Former Microsoft CEO Bill Gates wanted to put a computer on every desk and in every home. These days, initial sales and deployment goals for the Microsoft Surface Hub appear far more targeted.
Surface Hub, launched in early 2016, is a massive wall-mounted tablet. It features either an 84-inch or 55-inch screen. Overall, Surface Hub is built for collaboration, Microsoft points out in this video:Video link
Nine months since Surface Hub's launch, Microsoft has shipped the big screen computer to more than 2,000 customers. The average deal size in Microsoft's pipeline is roughly 50 units, according to statistics that Microsoft shared today. Quick math suggests the installed base could quickly grow to about 100,000 units. That's not massive -- but it's a start, especially for a highly targeted high-end offering.
Microsoft Surface Hub Channel Partners
Moreover, Microsoft says the Surface Hub partner ecosystem, including VARs, is ramping up accordingly.
"We’ve ramped up Surface Hub production and it’s available for customers worldwide," wrote Brian Hall, corporate VP for Microsoft Devices Marketing, in a blog today. "Resellers worldwide have units. To help meet the demand for Surface Hub, and to provide a great experience for customers, we’re adding more value-added partners who will resell Surface and provide 5-star service to our customers."

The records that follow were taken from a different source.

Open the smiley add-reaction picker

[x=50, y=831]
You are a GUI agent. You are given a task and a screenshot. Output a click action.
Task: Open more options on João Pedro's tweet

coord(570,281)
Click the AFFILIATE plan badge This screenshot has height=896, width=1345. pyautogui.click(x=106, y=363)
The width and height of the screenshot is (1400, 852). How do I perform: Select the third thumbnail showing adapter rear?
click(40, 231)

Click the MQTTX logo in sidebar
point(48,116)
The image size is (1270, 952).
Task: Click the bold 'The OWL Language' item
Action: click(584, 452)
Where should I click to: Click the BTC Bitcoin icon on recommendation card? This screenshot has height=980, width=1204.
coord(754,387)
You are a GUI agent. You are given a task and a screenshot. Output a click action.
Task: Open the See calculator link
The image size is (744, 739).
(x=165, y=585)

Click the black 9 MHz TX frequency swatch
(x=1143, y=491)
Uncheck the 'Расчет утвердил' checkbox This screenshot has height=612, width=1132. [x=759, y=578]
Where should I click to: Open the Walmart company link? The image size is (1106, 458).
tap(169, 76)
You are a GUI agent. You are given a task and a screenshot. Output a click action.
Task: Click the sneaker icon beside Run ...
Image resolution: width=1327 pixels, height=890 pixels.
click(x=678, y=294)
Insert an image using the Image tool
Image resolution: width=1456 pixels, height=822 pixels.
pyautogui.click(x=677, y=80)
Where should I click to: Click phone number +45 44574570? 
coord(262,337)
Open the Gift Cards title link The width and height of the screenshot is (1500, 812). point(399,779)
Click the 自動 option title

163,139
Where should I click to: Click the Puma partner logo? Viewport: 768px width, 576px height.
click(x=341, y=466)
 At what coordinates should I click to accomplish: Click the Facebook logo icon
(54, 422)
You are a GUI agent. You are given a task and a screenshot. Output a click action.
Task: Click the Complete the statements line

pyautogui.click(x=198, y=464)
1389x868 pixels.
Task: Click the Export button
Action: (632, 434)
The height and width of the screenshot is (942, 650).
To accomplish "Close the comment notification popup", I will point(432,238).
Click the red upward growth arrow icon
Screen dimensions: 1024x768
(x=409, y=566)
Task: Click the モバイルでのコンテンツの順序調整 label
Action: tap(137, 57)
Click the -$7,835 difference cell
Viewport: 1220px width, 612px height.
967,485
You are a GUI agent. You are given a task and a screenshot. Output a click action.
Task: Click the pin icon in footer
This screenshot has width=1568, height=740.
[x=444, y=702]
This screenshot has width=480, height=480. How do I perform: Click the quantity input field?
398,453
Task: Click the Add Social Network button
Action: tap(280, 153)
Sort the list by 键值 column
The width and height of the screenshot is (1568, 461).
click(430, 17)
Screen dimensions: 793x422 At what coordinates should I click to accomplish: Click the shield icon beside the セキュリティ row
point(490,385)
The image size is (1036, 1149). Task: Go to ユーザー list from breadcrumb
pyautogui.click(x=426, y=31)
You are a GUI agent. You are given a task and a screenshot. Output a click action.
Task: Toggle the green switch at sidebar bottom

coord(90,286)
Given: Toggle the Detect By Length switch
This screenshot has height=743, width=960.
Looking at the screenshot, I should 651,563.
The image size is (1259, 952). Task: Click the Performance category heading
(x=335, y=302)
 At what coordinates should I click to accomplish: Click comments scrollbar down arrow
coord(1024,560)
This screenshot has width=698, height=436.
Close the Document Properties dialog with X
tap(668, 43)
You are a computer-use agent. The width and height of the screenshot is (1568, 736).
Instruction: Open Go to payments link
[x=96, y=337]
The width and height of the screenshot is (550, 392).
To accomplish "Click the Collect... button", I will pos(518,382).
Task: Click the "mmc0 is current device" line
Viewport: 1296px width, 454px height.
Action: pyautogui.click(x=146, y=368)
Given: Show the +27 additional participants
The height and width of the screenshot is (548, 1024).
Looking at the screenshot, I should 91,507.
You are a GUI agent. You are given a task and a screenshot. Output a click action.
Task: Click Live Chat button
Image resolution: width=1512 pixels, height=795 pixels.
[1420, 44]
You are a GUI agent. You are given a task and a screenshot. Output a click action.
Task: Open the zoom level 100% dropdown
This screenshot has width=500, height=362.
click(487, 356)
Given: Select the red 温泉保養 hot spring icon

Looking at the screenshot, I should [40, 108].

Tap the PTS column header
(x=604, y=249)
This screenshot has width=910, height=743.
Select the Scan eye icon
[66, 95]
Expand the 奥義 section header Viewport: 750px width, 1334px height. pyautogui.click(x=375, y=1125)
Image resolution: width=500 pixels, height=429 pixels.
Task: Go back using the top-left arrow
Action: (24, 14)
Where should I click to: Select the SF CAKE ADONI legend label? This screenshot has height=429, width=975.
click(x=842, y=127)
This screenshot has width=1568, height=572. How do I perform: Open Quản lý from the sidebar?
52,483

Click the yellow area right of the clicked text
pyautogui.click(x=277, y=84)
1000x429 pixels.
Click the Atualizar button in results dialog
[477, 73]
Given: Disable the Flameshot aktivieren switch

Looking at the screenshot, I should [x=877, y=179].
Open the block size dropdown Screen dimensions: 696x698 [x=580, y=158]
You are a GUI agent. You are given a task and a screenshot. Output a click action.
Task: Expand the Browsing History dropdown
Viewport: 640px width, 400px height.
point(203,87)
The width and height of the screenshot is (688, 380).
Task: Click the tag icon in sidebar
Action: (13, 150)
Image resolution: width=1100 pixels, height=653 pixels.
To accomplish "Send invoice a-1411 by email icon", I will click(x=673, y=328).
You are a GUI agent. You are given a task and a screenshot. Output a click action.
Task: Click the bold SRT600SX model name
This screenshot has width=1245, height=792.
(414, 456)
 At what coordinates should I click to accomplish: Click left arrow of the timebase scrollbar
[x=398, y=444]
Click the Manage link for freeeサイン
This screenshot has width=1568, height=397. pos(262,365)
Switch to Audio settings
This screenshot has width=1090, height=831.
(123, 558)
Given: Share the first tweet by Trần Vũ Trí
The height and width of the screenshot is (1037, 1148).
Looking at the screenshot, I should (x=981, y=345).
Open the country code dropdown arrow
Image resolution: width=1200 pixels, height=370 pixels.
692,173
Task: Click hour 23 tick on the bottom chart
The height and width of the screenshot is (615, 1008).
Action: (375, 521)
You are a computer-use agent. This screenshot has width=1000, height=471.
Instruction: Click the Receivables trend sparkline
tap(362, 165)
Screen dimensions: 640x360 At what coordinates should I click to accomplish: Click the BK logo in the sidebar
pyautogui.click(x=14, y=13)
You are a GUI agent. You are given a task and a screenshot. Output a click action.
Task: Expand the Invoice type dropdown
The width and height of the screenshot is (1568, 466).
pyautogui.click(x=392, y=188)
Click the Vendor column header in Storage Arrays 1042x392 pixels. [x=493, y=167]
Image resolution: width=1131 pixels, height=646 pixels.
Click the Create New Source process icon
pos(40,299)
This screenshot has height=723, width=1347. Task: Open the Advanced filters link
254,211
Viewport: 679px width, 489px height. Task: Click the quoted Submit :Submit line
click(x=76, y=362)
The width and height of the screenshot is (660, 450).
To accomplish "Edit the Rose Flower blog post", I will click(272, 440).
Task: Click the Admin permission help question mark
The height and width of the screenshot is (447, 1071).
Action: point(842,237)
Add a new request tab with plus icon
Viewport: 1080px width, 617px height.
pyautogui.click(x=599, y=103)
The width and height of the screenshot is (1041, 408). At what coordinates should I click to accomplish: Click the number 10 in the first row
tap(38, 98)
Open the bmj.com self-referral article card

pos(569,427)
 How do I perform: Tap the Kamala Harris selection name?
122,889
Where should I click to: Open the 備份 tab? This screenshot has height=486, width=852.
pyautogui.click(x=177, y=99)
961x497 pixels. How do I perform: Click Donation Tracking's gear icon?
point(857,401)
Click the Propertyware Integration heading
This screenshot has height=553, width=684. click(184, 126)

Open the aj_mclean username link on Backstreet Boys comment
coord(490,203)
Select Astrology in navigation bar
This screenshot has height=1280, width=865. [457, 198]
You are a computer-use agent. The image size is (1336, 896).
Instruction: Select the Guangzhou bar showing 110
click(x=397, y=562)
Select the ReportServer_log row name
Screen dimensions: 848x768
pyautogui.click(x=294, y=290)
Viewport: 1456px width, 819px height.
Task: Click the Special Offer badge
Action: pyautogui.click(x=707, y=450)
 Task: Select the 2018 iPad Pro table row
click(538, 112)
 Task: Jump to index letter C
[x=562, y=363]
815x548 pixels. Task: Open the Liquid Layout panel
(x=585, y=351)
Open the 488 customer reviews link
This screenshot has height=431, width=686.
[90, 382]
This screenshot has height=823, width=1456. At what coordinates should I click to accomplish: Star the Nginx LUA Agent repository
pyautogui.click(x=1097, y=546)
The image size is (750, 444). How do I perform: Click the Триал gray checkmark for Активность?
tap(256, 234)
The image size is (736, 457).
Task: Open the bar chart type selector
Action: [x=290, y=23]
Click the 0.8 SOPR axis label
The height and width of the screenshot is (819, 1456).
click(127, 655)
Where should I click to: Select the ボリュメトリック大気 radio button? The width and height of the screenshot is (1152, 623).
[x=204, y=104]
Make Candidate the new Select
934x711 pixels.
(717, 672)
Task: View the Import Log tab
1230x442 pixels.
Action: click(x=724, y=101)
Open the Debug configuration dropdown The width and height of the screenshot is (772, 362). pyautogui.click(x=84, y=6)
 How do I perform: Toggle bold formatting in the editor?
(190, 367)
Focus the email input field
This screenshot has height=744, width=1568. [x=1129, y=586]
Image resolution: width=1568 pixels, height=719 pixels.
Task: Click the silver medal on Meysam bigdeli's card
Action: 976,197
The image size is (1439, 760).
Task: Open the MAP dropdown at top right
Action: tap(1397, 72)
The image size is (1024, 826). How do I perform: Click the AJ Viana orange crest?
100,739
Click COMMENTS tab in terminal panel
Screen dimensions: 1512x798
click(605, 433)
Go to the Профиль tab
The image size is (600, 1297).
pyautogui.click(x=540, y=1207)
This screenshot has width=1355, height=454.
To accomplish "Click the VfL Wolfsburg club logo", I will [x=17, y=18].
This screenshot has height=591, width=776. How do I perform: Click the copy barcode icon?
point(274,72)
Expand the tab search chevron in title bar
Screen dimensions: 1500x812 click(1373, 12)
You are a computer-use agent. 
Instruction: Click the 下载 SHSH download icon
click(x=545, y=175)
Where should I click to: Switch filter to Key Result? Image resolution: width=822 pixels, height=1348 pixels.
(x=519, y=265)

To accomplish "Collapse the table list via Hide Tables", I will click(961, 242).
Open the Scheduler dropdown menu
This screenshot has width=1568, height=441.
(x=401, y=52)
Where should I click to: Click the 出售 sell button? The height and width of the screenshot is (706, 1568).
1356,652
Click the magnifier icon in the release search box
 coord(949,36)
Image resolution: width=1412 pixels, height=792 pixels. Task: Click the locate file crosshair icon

Among the latest twists: A Surface Hub "Try and Buy" program. A select set of resellers will be able to provide customers with Hubs for 30 days before the committing to purchasing a large set of devices, Hall indicated. The program will launch in the U.S. and European markets this Winter, with Asia Pacific support at a later date.
What's unknown? Do customers have to indicate a threshold Hub adoption number -- say, 50 units? -- before earning the right to test a Hub for free? Hmmm...
Microsoft Surface Hub Pricing
The Surface Hub costs about $8,999 for the 55-inch version, and the 84-inch version costs about $21,999. I don't know what type of profit margins distributors and VARs can earn. But no doubt, most of the partner profit opportunity involves deployment and application services, training and ongoing managed services for the devices.
Either way, Surface Hub shows Microsoft's maturity in the hardware market. When the original Surface tablet PCs shipped, Microsoft didn't really have a channel partner strategy in place. It was as if Microsoft saw the hardware market as a direct sales plays -- with little to no room for the SMB resellers upon which Microsoft had originally built its business. Microsoft gradually built out a partner program for Surface tablet PCs in recent years.
Fast forward to present day. I don't know how big the Surface Hub market opportunity will be for partners. But at least Microsoft's latest Surface journey involves channel partners from the very start.